Nicola Zingaretti, presidente della Regione Lazio e candidato alle elezioni regionali del 4 marzo, è intervenuto questa mattina ai microfoni di Radio Roma Capitale nel corso della trasmissione di Paolo Cento "Ma che parlate a fa". Il Governatore del Lazio ha dichiarato: "Nella sanità regionale non si assumeva più nessuno per colpa del disavanzo sanitario. In questo biennio invece si assumeranno 3500 persone. Ora possiamo affrontare anche il problema delle liste d'attesa. Altri grandi risultati sono il crollo dei parti cesarei e l'aumento delle cure salvavita. In questi cinque anni non abbiamo chiuso nessun ospedale, anzi ne abbiamo riacquistati 16, risparmiando 35 milioni di euro l'anno".

Per quanto riguarda la rigenerazione urbana, Zingaretti ha affermato: "Non è vero che le demolizioni dei villini storici sono figli della legge sulla rigenerazione urbana, che è invece lo strumento per cancellare gli obbrobri fatti in tanti anni e soprattutto per avviare una stagione di consolidamento e adeguamento sismico.
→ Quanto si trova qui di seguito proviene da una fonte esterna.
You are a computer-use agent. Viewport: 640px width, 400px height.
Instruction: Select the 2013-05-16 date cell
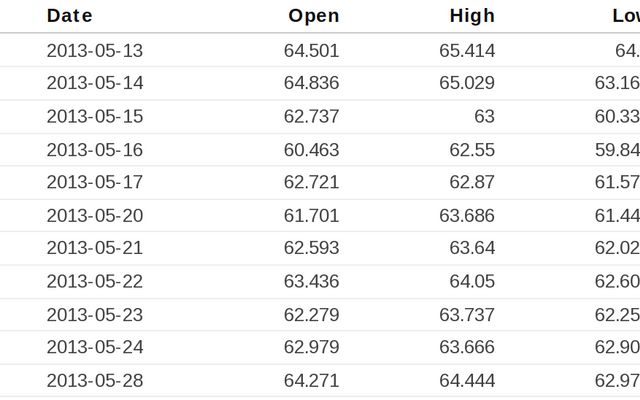[95, 150]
Dobbiamo aprire una stagione di rigenerazione dei nostri centri storici ed urbani".

In merito all'inquinamento, il presidente della Regione ha spiegato: "Noi siamo stati la Regione che di più è intervenuta con provvedimenti draconiani su questo tema. Pochi minuti fa abbiamo sottoscritto il nuovo contratto quinquennale con Trenitalia, è il più grande investimento per la cura del ferro nella nostra Regione. Ad oggi abbiamo l'83% dei treni dei pendolari nuovi".
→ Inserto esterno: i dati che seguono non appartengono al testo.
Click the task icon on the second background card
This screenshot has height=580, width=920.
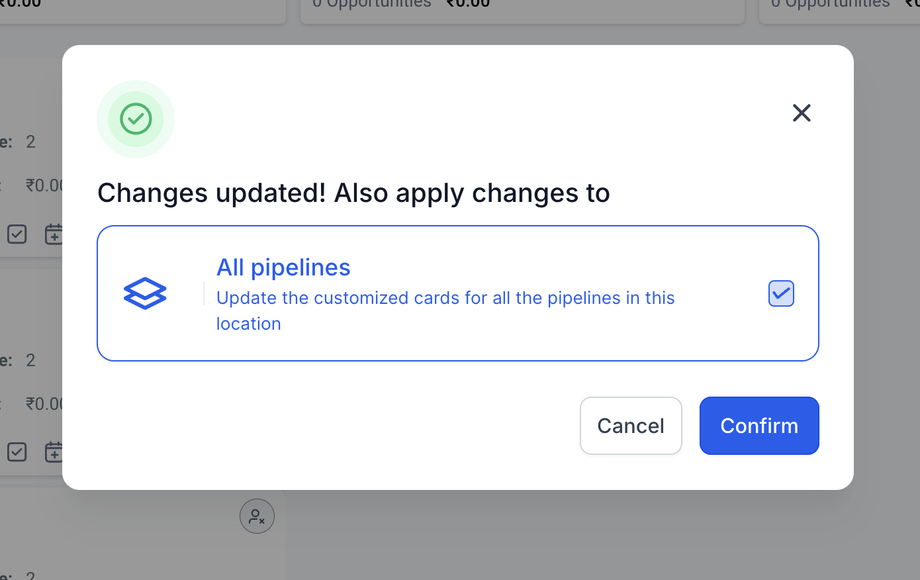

"Non bastano nè programmi nè idee – ha aggiunto Zingaretti in vista del voto del 4 marzo – ma servono valori, credibilità e una coalizione che renda il programma realizzabile. Vogliamo mettere in campo servizi pubblici che favoriscano l'inclusione della cittadinanza. Oltre al risanamento vogliamo soddisfare i diritti".

Zingaretti ha inoltre dichiarato: "La Regione Lazio sarà alla manifestazione di sabato dell'ANPI, non dobbiamo lasciare la bandiera dell'antifascismo a forme minoritarie o violente. Non esiste un fascismo "light". La manifestazione sarà una grande festa per la democrazia".